GOAL OF THE EXERCISE
When you reach the line with "Task: Open the calculator tool icon" in the listing below, transcribe it and each line after it up to and including the line with "Image resolution: width=910", exactly and with nothing else.

DATA FOR PROCESSING
● ● ●
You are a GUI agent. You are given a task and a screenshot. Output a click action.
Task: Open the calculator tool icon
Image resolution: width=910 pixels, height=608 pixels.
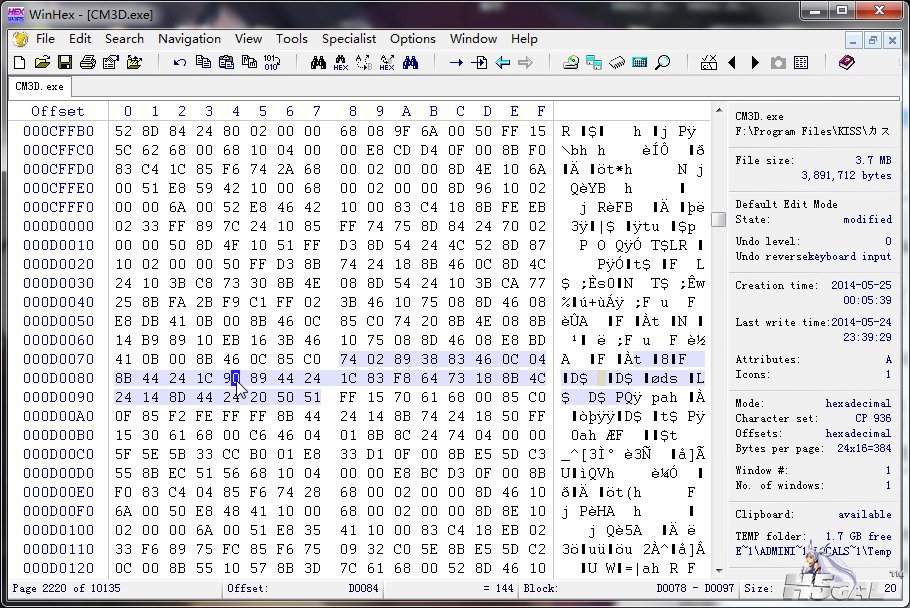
● ● ●
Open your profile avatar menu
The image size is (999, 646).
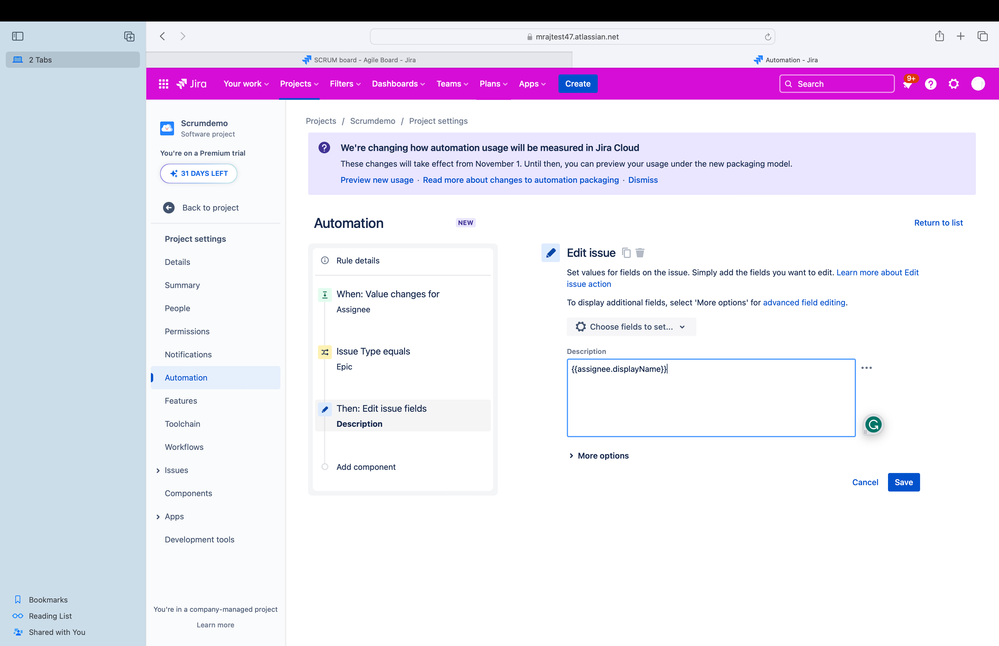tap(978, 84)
● ● ●
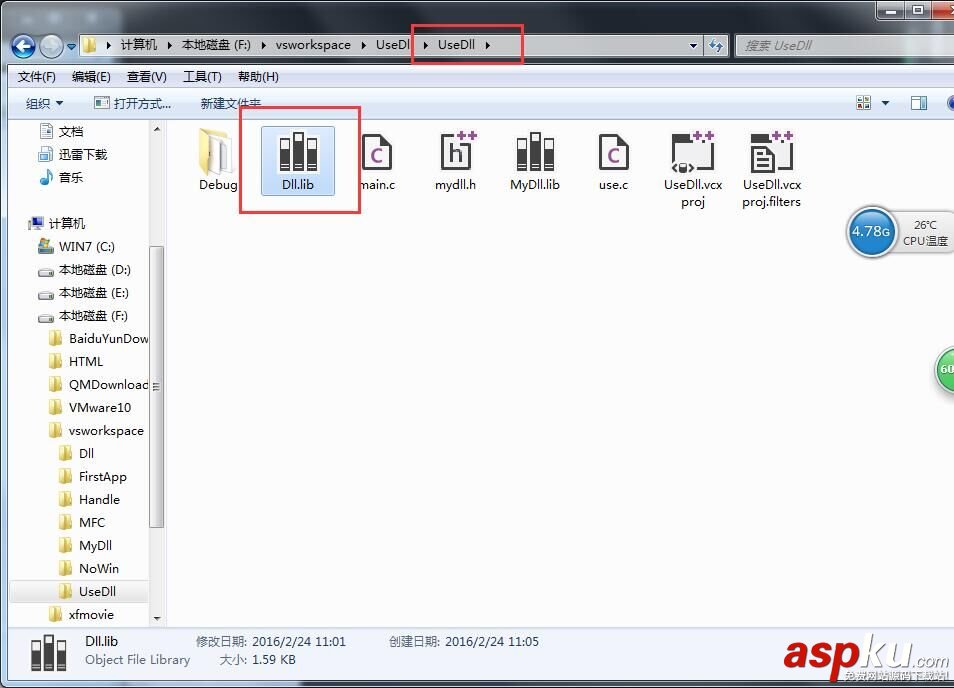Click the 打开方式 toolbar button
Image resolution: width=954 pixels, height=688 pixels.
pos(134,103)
● ● ●
SOLUTION FOR THIS EXERCISE
Task: Open the calculator tool icon
Image resolution: width=910 pixels, height=608 pixels.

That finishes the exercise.